Key design considerations for a control room

Issue 3 2025 Editor's Choice, Surveillance, Training & Education

If you are designing or upgrading a control room, or even reviewing or auditing an existing control room, there are a number of design factors that one would need to consider. They are typically incorporated into design drawings, but ideally, there should also be the use of mock-ups to evaluate the usability of the overall design, either practically or simulated on software.

Starting with a clean slate always makes for a better control centre or control room, as you can build the design considerations into them from the start. With an existing control room, you are potentially going to be dealing with the limitations that have already been designed into it.

The starting point is how the control room fits into your surveillance strategy. For example, if you want to have a control room that will be dealing with coordinated response demands using a number of parties, technologies, or data sources, you will need a centralised focus. This is usually best facilitated by a frontal wall display controlled by a response manager or supervisor, who will be coordinating viewing and response actions in real time. Individual workstations may be used for sourcing or casting information, or doing specific surveillance on different areas in a coordinated manner.

On the other hand, if you want to use separate workstations dedicated to specific areas or functions, these may have their own resources for communication to dedicated parties. In this case, the supervisor merely oversees the viewing and response functions conducted discretely by each operator. Using separate workstations means you will need an effective layout that may allow use of alternative sources of information, communication or some overlap with mutual coverage where people can take over others’ functions for a brief period.

For example, on an access control system showing access violations, perimeter or electric fence alarms that need to be monitored still have to be displayed in a way that operators looking at CCTV on individual workstations can see easily. Further, it is not desirable when supervisors or operators in the control room directing response management cannot see camera displays of the areas they are directing people to.

Additional considerations

Protection of the control room and staff needs to be borne in mind, including how easily it may be attacked, vantage points around it that may be used by a sniper, or people from other buildings or environmental features observing what is happening and who is in the control room. Physical features include working space and height, and you need to cater for things like false flooring, lighting attachments and ventilation issues, space between consoles, positioning of monitor walls or screens, and more practical issues around console desk space, and leg space.

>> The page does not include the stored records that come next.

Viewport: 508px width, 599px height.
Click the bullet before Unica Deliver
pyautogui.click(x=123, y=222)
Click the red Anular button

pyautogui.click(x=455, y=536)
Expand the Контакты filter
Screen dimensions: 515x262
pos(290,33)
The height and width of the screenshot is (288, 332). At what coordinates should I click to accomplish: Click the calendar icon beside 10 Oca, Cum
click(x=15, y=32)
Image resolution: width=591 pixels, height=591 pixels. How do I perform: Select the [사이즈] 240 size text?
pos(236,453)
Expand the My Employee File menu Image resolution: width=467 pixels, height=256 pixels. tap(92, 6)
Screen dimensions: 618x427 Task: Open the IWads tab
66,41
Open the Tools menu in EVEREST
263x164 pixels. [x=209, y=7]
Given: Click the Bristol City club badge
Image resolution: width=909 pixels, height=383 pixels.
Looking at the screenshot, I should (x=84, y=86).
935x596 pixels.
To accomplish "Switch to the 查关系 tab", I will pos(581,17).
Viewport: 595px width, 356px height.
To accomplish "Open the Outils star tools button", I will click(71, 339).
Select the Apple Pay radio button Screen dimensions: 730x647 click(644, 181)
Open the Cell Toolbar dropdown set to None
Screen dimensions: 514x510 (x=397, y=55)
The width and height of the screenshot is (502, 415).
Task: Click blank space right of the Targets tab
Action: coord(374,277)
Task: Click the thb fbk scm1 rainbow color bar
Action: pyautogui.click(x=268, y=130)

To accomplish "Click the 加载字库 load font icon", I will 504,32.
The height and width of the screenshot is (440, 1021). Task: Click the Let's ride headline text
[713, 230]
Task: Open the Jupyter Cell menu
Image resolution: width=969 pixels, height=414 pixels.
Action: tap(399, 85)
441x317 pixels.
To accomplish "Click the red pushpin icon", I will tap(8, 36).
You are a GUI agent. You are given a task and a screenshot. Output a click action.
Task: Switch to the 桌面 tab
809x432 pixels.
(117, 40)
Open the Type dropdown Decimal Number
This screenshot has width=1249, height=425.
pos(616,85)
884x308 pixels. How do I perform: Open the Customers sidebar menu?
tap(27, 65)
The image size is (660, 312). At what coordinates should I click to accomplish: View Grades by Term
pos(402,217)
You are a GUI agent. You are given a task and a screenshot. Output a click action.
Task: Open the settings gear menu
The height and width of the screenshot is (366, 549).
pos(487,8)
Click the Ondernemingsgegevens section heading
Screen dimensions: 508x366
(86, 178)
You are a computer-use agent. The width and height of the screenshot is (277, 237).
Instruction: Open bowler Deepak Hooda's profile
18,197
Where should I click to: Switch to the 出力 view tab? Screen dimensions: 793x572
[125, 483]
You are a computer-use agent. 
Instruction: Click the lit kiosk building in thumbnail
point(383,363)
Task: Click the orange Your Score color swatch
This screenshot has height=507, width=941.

Lighting types, and potential for dimming or adjusting lighting around specific areas also needs to be considered, with indirect lighting the preferred option and the avoidance of glare on monitoring and working surfaces. This is a particular issue with flourescent lighting (although I have seen this applied effectively enough with the right diffusers). The use of natural light improves the atmosphere of the control room appreciably, but also has big implications for glare and even heating at times.

Space design and materials used in the control room have a direct impact on noise, and noise diffusion techniques should be in place. The colours used can also impact on visual comfort, light refraction and mood and should be carefully considered. Ventilation and air conditioning should avoid direct drafts onto operator positions, and ideally separate rooms for control room equipment and operators should be provided with cooler temperatures for equipment.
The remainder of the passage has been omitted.